而紫苑,雖然面上裝的雲淡風輕,但心里卻是如同揣了一只小鹿,先前那股異樣的感覺,肯定是來自宿主的,電光火石的瞬間,紫苑終于從宿主的記憶里調出一個婦人的模樣來,那就是徐媽媽,當日帶著紫苑來江陵投奔凌家,然後遇上別有用心的馬車夫,而跟紫苑失散至今的那位徐媽媽。
想到這兒,紫苑又不禁有點迷茫了,加入師母真的是紫苑的乳娘徐媽媽,那為何沒有相認?反而像對待師兄和花開一樣,並沒有對紫苑特別什麼。
難道只是長得相像?
紫苑此刻心里也說不上是什麼感覺,宿主或許是驚喜的,可她更多的卻是惴惴不安,加入師母真的是徐媽媽,畢竟自己不是那個如假包換的五小姐紫苑,如果徐媽媽幾番套問,肯定會露陷的。
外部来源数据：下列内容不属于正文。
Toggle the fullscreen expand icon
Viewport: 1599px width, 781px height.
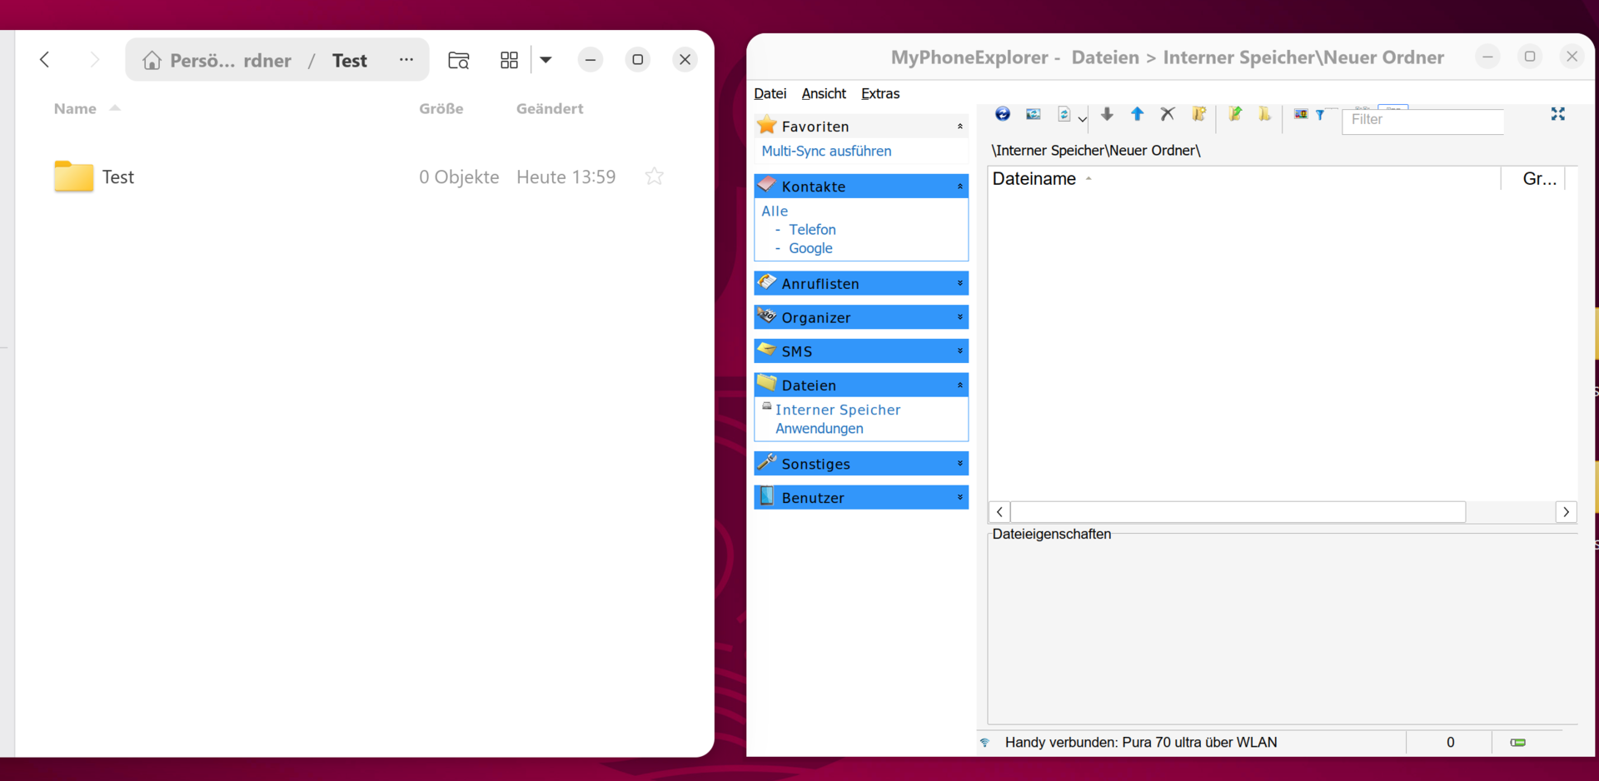coord(1557,114)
怎麼辦?紫苑腦子里飛速的運轉著,吃進口的美味如同嚼蠟。而師母,卻還是笑眯眯的將菜夾到紫苑的碗里。
「多吃豬肝好,豬肝補血。」師母道。
紫苑抬頭訥訥一笑,她不知道宿主喜不喜歡吃豬肝,反正她是聞不得這個味兒,不管師母此舉是非試探,但紫苑還是不動聲色將那塊豬肝挪到碗的另一面,「多謝師母,師母這幾日路途辛苦,更該多吃菜。」
師母笑而不語,飯桌上,師父又跟眾人透露了一件事情,原來他已經在城南的一條巷子里置辦了一個小院,往後,師父和師母的家,就正式安在那里。
飯後,師母借著去外面透口氣,指明讓紫苑陪同出去,紫苑知道這是師母要跟她私下說話,當下便起身扶著師母步出了包廂房。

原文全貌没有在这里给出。